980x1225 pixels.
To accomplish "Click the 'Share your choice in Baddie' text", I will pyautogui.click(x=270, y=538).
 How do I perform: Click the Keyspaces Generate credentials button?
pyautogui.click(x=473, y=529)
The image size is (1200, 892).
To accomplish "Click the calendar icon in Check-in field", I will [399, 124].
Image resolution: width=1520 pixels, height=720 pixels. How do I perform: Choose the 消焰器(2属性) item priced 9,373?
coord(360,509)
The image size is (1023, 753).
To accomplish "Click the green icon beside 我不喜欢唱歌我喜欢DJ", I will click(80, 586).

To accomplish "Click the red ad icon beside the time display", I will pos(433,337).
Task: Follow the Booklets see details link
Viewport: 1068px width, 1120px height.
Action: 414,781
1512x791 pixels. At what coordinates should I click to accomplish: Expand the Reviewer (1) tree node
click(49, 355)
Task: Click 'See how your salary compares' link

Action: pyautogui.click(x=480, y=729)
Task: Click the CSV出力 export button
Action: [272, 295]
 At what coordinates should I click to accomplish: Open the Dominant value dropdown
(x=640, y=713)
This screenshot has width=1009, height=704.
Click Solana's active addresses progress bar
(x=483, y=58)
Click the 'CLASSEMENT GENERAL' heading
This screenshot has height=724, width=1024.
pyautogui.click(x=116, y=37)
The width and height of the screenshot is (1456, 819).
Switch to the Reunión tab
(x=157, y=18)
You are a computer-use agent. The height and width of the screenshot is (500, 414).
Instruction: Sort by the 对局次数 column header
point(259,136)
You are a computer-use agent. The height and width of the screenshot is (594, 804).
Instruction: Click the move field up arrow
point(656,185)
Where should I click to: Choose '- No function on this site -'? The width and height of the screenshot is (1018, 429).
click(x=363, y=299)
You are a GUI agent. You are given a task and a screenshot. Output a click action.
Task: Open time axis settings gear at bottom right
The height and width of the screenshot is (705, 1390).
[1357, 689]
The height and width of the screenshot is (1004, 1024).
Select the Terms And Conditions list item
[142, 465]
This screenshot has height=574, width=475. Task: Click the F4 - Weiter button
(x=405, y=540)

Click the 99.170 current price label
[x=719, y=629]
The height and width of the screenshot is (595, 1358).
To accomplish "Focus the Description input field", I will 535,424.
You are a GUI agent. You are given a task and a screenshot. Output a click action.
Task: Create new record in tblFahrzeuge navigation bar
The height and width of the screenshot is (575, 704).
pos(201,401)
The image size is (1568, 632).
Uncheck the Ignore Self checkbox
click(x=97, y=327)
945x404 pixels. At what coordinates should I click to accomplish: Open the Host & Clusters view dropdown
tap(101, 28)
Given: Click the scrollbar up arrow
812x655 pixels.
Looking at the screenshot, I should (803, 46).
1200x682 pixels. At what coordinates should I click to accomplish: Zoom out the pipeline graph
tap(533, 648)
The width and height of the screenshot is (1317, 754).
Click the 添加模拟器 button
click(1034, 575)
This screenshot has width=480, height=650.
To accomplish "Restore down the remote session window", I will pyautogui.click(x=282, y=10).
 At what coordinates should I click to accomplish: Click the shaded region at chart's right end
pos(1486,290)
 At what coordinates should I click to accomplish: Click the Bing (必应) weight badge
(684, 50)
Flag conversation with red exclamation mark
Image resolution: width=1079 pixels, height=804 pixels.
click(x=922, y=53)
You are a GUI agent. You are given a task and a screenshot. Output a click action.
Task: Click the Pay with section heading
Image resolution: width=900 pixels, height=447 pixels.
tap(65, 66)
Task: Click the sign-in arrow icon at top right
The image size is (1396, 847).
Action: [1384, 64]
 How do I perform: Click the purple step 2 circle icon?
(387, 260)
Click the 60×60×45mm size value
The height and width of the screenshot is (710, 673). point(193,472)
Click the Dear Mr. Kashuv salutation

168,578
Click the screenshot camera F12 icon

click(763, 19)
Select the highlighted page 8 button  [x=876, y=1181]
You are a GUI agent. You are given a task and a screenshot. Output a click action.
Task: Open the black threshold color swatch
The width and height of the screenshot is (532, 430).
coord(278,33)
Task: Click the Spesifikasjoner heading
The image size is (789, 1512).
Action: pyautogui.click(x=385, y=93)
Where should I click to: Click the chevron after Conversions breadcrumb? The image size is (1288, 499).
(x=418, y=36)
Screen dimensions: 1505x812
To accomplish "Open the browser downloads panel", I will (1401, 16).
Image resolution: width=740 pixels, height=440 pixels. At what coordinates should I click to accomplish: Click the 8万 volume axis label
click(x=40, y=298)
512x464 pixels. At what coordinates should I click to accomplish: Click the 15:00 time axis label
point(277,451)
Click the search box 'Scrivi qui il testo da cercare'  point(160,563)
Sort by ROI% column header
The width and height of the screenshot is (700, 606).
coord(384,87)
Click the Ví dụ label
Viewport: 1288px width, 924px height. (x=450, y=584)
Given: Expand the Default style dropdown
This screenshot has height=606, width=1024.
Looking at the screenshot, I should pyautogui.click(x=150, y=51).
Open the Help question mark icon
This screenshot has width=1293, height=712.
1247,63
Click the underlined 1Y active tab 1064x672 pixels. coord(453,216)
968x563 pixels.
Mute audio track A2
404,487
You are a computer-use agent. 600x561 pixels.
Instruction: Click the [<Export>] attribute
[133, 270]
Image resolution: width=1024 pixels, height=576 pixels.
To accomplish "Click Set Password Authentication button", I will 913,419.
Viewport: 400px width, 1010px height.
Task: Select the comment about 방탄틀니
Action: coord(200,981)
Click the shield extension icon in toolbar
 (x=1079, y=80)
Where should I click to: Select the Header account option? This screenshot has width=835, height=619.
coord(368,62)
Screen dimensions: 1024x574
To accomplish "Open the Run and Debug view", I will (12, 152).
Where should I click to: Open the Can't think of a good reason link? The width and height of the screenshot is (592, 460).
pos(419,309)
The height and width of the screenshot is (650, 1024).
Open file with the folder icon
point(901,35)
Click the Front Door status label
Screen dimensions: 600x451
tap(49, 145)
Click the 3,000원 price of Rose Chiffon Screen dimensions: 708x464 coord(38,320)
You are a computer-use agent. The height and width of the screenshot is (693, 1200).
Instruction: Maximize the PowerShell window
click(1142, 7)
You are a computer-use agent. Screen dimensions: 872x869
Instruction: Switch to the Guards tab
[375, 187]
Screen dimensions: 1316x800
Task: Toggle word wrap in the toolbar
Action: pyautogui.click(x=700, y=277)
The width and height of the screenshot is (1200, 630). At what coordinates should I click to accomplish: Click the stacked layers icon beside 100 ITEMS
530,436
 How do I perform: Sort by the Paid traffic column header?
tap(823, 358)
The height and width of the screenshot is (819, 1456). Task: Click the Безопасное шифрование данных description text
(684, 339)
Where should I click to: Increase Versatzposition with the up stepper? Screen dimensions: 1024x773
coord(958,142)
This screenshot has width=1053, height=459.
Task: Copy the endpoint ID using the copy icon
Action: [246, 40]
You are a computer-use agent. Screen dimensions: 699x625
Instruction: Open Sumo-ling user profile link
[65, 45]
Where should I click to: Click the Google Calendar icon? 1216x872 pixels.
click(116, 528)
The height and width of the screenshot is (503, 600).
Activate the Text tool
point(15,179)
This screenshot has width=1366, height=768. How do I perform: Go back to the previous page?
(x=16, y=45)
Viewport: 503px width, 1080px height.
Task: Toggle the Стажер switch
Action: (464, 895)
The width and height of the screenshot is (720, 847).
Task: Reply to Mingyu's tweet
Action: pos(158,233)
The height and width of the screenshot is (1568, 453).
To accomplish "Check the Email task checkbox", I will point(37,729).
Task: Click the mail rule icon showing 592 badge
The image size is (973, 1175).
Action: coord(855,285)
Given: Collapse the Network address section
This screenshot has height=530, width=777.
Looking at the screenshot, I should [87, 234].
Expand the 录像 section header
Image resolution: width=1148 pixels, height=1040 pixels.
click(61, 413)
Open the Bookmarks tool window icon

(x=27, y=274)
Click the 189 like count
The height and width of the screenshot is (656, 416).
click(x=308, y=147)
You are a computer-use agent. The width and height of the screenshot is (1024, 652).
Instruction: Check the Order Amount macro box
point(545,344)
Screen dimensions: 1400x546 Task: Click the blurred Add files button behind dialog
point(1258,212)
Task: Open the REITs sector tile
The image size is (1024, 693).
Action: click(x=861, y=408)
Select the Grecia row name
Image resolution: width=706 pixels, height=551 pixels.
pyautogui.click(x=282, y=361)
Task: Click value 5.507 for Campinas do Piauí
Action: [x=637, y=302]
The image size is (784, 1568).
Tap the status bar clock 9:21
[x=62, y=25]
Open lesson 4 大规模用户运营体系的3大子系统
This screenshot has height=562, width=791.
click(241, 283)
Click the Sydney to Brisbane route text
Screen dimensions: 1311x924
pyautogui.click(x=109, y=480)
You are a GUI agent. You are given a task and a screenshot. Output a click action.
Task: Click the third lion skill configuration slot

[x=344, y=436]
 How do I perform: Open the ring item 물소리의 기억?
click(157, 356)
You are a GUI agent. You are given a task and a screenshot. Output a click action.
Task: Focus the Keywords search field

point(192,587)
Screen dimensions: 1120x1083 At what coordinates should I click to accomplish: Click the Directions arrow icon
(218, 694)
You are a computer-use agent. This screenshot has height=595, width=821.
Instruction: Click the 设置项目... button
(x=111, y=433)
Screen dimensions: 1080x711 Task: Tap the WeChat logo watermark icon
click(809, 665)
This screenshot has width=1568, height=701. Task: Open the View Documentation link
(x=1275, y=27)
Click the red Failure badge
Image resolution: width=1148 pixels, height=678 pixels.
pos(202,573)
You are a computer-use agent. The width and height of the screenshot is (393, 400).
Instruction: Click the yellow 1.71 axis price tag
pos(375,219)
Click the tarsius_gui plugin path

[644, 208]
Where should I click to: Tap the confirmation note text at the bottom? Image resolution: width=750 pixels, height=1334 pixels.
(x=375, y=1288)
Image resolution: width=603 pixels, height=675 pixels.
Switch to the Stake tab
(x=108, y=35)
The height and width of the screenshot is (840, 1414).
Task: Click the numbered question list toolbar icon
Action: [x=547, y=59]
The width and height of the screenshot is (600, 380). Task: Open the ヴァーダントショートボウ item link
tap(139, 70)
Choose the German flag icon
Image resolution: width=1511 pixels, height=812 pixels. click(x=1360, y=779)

══════════

**EXERCISE INSTRUCTIONS**. The lines of the records that contain the string "computer" should be located and copied.

**FINISHED EXERCISE**.
You are a computer-use agent. The height and width of the screenshot is (500, 414).
You are a computer-use agent. The height and width of the screenshot is (594, 804).
You are a computer-use agent. 600x561 pixels.
You are a computer-use agent. The height and width of the screenshot is (693, 1200).
You are a computer-use agent. Screen dimensions: 872x869
You are a computer-use agent. Screen dimensions: 699x625
You are a computer-use agent. The width and height of the screenshot is (1024, 652).
You are a computer-use agent. This screenshot has height=595, width=821.
You are a computer-use agent. The width and height of the screenshot is (393, 400).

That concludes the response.